Na kolejnym spotkaniu z cyklu Warsztatów Wrzesińskiego poruszyliśmy temat nauczania zdalnego oraz wpływu, jaki może mieć na wykluczenie społeczne. Przeanalizowaliśmy różne aspekty problemu z perspektywy zarówno rodziców, jak i nauczycieli oraz specjalistów. Staraliśmy się spojrzeć na zagadnienie z różnych punktów widzenia, przedyskutować najistotniejsze obawy z nim związane oraz wyciągnąć wnioski. Spotkanie składało się z dwóch części. W pierwszej wysłuchaliśmy opinii osób mających do czynienia z nauczaniem zdalnym. W drugiej odbyła się dyskusja uczestników spotkania.

WYSTĄPIENIA PRELEGENTÓW

Jako pierwszy głos zabrał pan Paweł, ojciec szóstki dzieci. Według niego edukacja zdalna nastręcza wielu trudności tak dla dzieci, jak ich opiekunów. Zwrócił uwagę na brak odpowiedniej organizacji systemu edukacji, jako przykład podając wczesne szczepienia dla nauczycieli, z którymi nie wiązał się powrót dzieci do placówek. Mówił o słabej organizacji, z powodu której rodzice czują się zagubieni, nie wiedząc, kiedy i na jak długo dzieci wrócą do szkół. Dodatkowo poruszył kwestię sprzętu do nauki. W rodzinie wielodzietnej, przy ograniczonych zasobach finansowych, nie każde dziecko dysponuje na wyłączność komputerem czy tabletem. Często jakość sprzętu również pozostawia wiele do życzenia. Rodzic wspomniał o braku pomocy ze strony szkół. Według niego rodzina często zdana jest wyłącznie na siebie. Kolejne wyzwanie stanowi organizacja czasu. Jego zdaniem dużą trudnością jest zapewnienie dzieciom rozrywki, ponieważ trudno jest skorelować prywatne plany z zajęciami szkolnymi.

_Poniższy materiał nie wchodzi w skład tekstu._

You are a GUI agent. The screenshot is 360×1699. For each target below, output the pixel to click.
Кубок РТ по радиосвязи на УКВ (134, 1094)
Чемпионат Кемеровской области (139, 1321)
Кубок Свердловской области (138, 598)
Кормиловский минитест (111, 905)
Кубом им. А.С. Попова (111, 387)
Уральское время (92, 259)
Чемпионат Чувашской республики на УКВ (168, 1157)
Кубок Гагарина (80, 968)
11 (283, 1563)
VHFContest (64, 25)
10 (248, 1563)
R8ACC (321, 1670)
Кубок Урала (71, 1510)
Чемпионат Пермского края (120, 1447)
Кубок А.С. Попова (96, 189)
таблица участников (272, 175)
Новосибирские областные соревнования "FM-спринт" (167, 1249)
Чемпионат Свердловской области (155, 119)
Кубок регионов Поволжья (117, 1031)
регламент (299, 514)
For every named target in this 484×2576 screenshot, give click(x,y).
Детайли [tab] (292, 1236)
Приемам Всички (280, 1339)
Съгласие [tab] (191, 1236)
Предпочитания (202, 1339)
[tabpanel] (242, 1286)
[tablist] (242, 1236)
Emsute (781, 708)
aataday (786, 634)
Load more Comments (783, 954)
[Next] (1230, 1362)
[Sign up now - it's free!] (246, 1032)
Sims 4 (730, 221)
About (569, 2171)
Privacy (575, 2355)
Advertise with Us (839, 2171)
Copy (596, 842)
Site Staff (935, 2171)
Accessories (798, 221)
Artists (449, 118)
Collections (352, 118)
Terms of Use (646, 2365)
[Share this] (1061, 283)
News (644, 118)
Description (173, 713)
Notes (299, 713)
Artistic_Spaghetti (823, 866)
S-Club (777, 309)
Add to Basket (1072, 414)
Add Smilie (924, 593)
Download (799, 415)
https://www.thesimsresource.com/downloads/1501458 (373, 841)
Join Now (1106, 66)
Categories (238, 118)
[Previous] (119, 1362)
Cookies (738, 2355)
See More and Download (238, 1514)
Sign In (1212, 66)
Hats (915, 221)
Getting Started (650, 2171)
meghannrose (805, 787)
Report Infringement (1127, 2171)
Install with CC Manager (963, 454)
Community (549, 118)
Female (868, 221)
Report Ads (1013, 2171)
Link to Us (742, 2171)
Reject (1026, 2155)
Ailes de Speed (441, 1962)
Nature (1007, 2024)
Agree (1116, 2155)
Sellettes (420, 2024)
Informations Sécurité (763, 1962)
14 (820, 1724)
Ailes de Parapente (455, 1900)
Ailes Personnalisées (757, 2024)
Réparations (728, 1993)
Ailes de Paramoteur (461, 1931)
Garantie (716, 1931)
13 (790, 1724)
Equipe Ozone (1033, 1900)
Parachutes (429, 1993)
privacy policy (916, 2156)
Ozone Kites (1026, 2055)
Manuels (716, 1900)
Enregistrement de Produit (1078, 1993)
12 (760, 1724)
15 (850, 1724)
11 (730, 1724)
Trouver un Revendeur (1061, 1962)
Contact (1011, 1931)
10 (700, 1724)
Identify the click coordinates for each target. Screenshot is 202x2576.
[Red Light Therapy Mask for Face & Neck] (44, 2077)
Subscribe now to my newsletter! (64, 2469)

„Ja mam dzieci, które uczą się w różnych godzinach. W tym momencie wyjście, powiedzmy na dwór z dziećmi, jest praktycznie niemożliwe, ponieważ jeśli te młodsze się uczą, to nie można ich zostawić”.

Istotny problem może stanowić poziom edukacji i powstające zaległości w nauce. Według pana Pawła dzieci, które uczą się z przyjemnością, mają szansę nie ucierpieć podczas zdalnej nauki, natomiast te, które robiąto z przymusu, będą się wyręczały internetem, nie wkładając żadnej pracy własnej. W konsekwencji będzie to prowadziło do zaległości i dużych dysproporcji w wiedzy. Według rodzica edukacja zdalna prowadzi do pogłębienia zachowań introwertycznych, spowodowanych brakiem bezpośredniego kontaktu z rówieśnikami.

„Zostaje wujek Google i on wszystko wytłumaczy. Tylko nie nauczy życia, funkcjonowania. Nie mogą spotkać się z kolegami i koleżankami, a wszystkie frustracje i nerwy przenoszą na dom rodzinny. Syn, oprócz chodzenia do szkoły, mógł się z kolegami wybiegać (…) a teraz ucieka w internet”.

Niezależnie od tego, ile pracy oraz czasu rodzice wkładają w pomoc dzieciom, nigdy nie jest to równe temu, co dają „normalne” lekcje, kontakt z nauczycielem oraz rówieśnikiem.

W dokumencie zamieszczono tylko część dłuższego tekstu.